** Opening Given data block **
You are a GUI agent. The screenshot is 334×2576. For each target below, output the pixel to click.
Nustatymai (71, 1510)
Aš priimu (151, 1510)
** Closing Given data block **
** Opening Given data block **
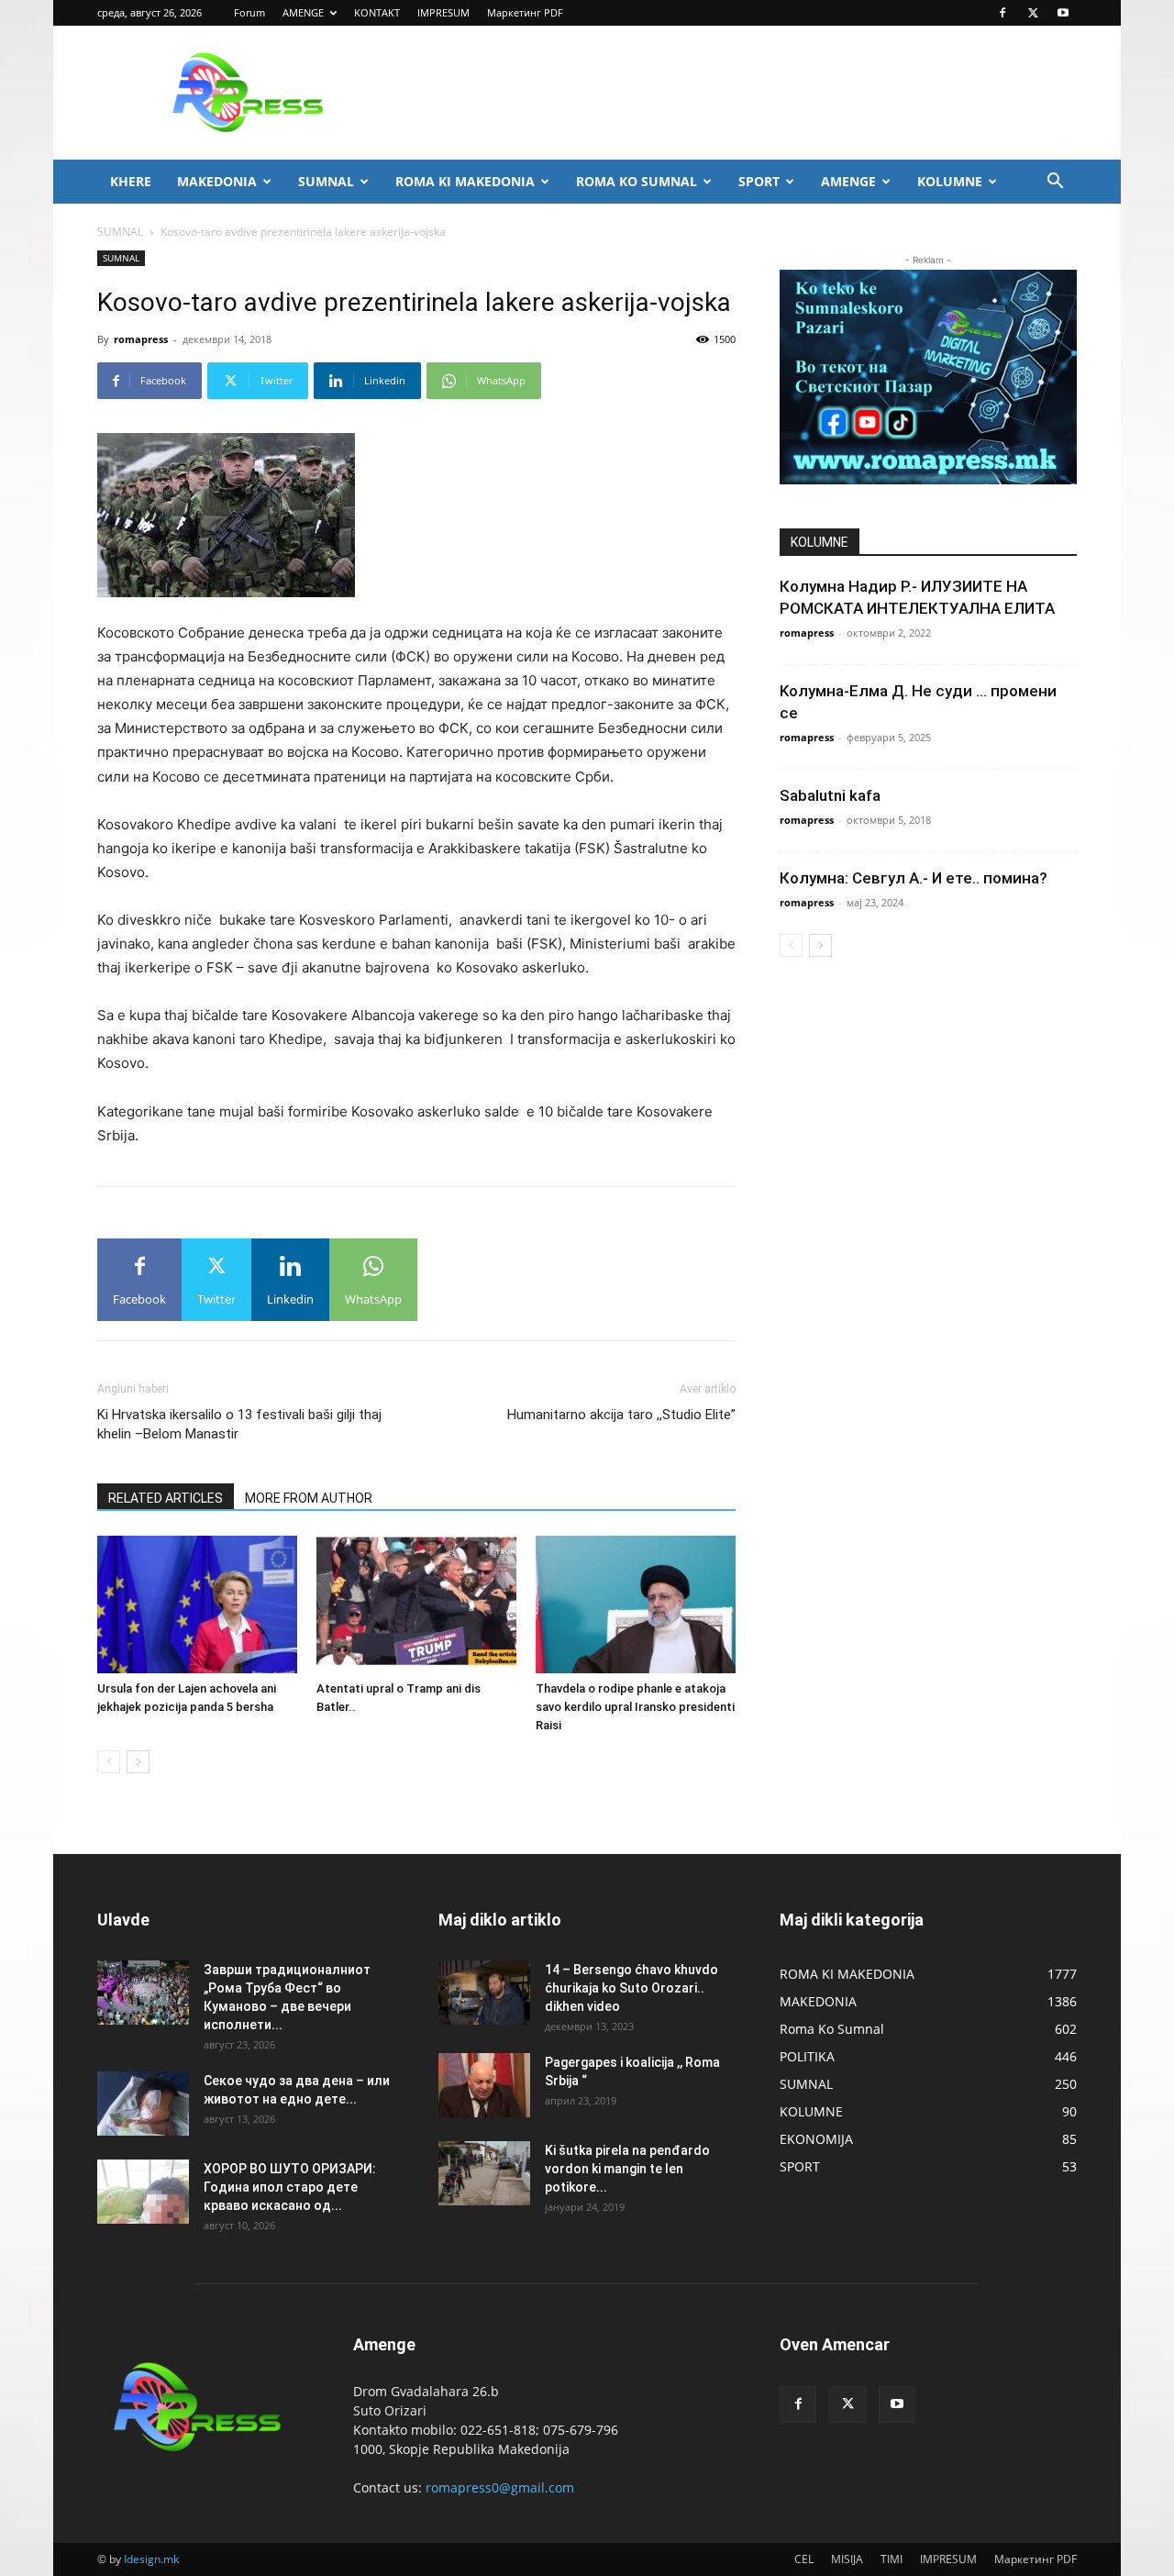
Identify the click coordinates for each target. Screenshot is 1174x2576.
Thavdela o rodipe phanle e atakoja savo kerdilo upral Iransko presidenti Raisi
** Closing Given data block **
** Opening Given data block **
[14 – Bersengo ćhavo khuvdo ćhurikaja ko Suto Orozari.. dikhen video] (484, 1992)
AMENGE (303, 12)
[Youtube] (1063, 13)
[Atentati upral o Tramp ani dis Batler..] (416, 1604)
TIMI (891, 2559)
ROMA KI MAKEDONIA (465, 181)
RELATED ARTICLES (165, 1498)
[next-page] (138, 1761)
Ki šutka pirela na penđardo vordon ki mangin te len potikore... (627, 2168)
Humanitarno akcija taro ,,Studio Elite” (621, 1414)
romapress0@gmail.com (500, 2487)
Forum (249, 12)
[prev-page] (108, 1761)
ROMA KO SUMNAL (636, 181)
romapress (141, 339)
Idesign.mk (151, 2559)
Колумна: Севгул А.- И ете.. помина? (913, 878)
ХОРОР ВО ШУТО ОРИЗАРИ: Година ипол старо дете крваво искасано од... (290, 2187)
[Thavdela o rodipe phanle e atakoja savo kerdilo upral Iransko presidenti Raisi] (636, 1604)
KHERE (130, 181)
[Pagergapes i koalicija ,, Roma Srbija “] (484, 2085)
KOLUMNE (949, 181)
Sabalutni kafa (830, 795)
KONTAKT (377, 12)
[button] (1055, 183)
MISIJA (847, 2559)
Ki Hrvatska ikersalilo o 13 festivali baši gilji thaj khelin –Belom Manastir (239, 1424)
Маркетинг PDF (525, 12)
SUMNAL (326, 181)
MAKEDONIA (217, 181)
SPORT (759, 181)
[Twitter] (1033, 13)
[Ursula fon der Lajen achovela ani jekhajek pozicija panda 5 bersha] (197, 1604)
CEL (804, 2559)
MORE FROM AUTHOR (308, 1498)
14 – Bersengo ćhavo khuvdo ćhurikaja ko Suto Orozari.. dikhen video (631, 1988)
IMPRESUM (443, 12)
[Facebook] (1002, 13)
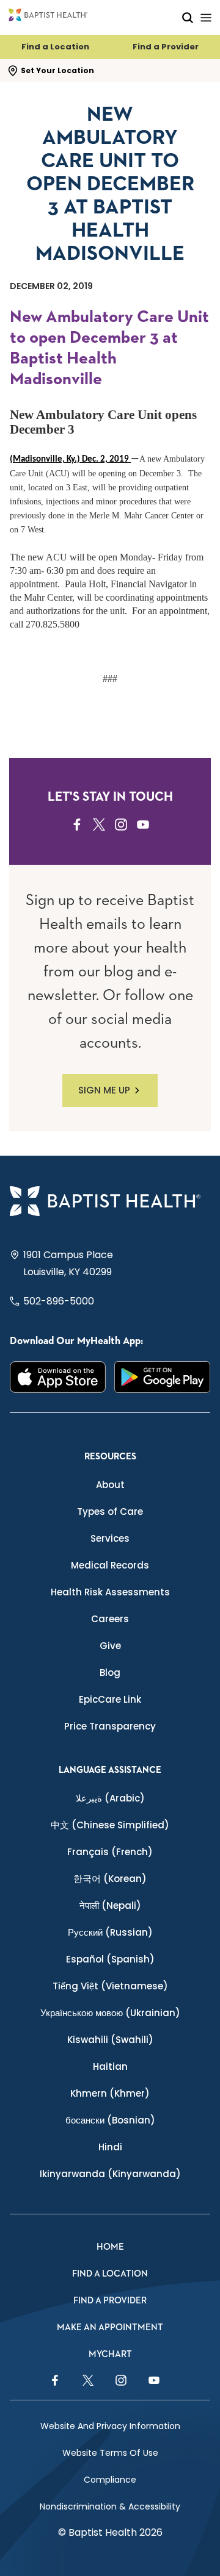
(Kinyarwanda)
** Closing Given data block **
▸ Prompt
Precisely the lines between those holding "romapress (141, 339)" and "MISIJA (847, 2559)", inclusive, are to be reproduced from the listing above, with nothing added.

▸ Answer area
romapress (141, 339)
Idesign.mk (151, 2559)
Колумна: Севгул А.- И ете.. помина? (913, 878)
ХОРОР ВО ШУТО ОРИЗАРИ: Година ипол старо дете крваво искасано од... (290, 2187)
[Thavdela o rodipe phanle e atakoja savo kerdilo upral Iransko presidenti Raisi] (636, 1604)
KHERE (130, 181)
[Pagergapes i koalicija ,, Roma Srbija “] (484, 2085)
KOLUMNE (949, 181)
Sabalutni kafa (830, 795)
KONTAKT (377, 12)
[button] (1055, 183)
MISIJA (847, 2559)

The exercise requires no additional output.